### Supplied information ###

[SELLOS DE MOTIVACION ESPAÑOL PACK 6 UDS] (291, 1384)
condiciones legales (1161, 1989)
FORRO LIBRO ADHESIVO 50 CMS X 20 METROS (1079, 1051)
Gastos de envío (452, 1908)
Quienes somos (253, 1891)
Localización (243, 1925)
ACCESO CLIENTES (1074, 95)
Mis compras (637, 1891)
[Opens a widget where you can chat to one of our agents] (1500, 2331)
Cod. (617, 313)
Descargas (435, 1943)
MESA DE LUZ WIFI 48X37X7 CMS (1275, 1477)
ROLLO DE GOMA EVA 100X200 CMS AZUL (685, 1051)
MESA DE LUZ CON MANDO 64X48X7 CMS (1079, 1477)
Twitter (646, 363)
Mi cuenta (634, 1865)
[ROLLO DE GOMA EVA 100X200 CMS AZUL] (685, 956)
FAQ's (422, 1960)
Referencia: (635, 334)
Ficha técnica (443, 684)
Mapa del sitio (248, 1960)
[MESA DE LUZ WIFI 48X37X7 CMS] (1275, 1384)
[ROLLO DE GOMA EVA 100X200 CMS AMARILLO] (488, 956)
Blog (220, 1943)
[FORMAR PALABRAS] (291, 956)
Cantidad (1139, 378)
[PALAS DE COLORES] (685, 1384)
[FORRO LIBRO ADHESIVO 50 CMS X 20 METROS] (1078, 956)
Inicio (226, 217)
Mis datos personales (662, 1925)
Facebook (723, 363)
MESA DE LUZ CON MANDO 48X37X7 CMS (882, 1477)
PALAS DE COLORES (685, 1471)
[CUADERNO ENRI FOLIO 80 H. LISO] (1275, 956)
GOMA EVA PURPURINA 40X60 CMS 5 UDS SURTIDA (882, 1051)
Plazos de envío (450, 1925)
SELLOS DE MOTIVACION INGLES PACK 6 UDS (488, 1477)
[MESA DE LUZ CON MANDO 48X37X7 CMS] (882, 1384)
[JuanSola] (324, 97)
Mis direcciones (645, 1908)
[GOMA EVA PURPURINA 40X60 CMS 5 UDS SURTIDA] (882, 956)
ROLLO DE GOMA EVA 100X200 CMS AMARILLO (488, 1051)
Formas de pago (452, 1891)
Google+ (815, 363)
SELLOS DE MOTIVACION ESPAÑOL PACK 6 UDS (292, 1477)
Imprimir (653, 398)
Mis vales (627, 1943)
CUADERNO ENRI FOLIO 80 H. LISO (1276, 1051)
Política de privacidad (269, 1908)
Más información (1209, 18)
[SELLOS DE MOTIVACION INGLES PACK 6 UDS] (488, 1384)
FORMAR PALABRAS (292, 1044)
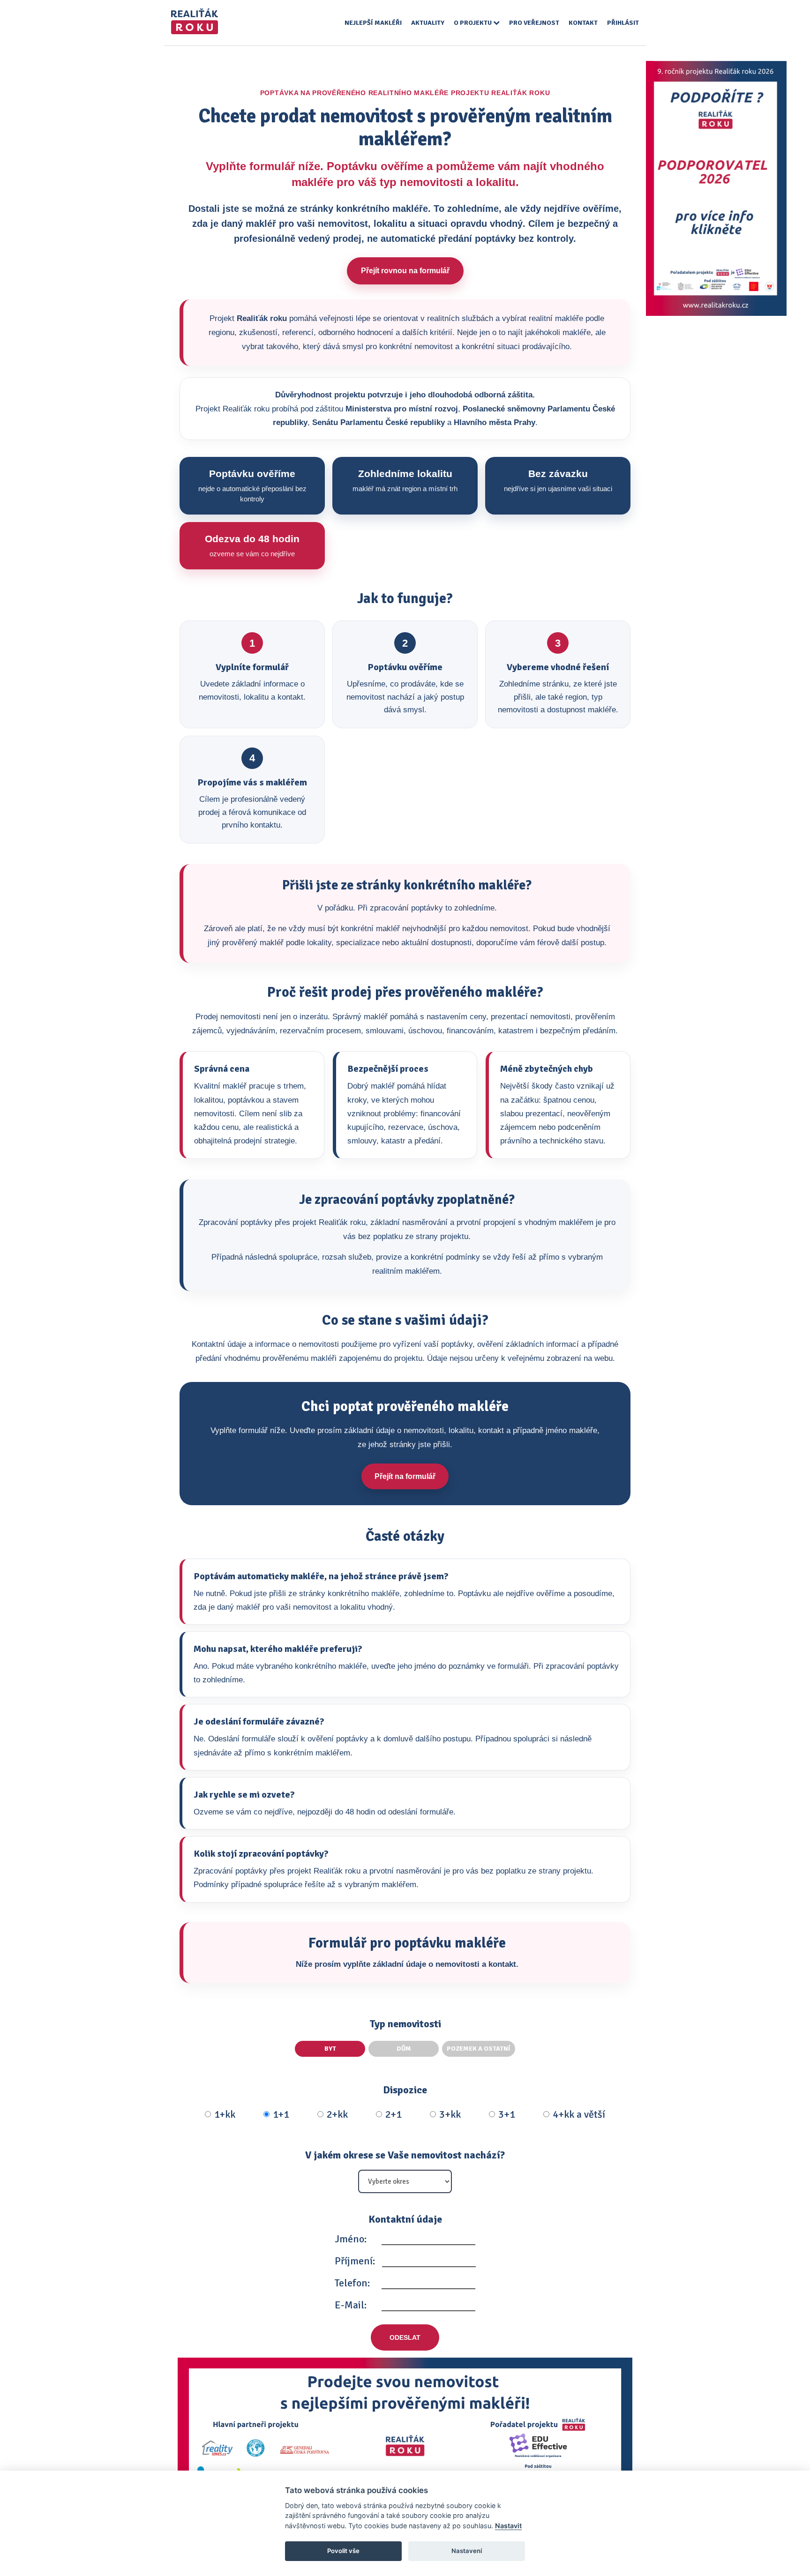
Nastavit (508, 2526)
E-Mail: (351, 2305)
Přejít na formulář (405, 1476)
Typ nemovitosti (405, 2023)
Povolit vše (343, 2550)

###

Problem to work on >> Reproduce every line above exactly, pictures excluded.

Response area >>
[SELLOS DE MOTIVACION ESPAÑOL PACK 6 UDS] (291, 1384)
condiciones legales (1161, 1989)
FORRO LIBRO ADHESIVO 50 CMS X 20 METROS (1079, 1051)
Gastos de envío (452, 1908)
Quienes somos (253, 1891)
Localización (243, 1925)
ACCESO CLIENTES (1074, 95)
Mis compras (637, 1891)
[Opens a widget where you can chat to one of our agents] (1500, 2331)
Cod. (617, 313)
Descargas (435, 1943)
MESA DE LUZ WIFI 48X37X7 CMS (1275, 1477)
ROLLO DE GOMA EVA 100X200 CMS AZUL (685, 1051)
MESA DE LUZ CON MANDO 64X48X7 CMS (1079, 1477)
Twitter (646, 363)
Mi cuenta (634, 1865)
[ROLLO DE GOMA EVA 100X200 CMS AZUL] (685, 956)
FAQ's (422, 1960)
Referencia: (635, 334)
Ficha técnica (443, 684)
Mapa del sitio (248, 1960)
[MESA DE LUZ WIFI 48X37X7 CMS] (1275, 1384)
[ROLLO DE GOMA EVA 100X200 CMS AMARILLO] (488, 956)
Blog (220, 1943)
[FORMAR PALABRAS] (291, 956)
Cantidad (1139, 378)
[PALAS DE COLORES] (685, 1384)
[FORRO LIBRO ADHESIVO 50 CMS X 20 METROS] (1078, 956)
Inicio (226, 217)
Mis datos personales (662, 1925)
Facebook (723, 363)
MESA DE LUZ CON MANDO 48X37X7 CMS (882, 1477)
PALAS DE COLORES (685, 1471)
[CUADERNO ENRI FOLIO 80 H. LISO] (1275, 956)
GOMA EVA PURPURINA 40X60 CMS 5 UDS SURTIDA (882, 1051)
Plazos de envío (450, 1925)
SELLOS DE MOTIVACION INGLES PACK 6 UDS (488, 1477)
[MESA DE LUZ CON MANDO 48X37X7 CMS] (882, 1384)
[JuanSola] (324, 97)
Mis direcciones (645, 1908)
[GOMA EVA PURPURINA 40X60 CMS 5 UDS SURTIDA] (882, 956)
ROLLO DE GOMA EVA 100X200 CMS AMARILLO (488, 1051)
Formas de pago (452, 1891)
Google+ (815, 363)
SELLOS DE MOTIVACION ESPAÑOL PACK 6 UDS (292, 1477)
Imprimir (653, 398)
Mis vales (627, 1943)
CUADERNO ENRI FOLIO 80 H. LISO (1276, 1051)
Política de privacidad (269, 1908)
Más información (1209, 18)
[SELLOS DE MOTIVACION INGLES PACK 6 UDS] (488, 1384)
FORMAR PALABRAS (292, 1044)
Nastavit (508, 2526)
E-Mail: (351, 2305)
Přejít na formulář (405, 1476)
Typ nemovitosti (405, 2023)
Povolit vše (343, 2550)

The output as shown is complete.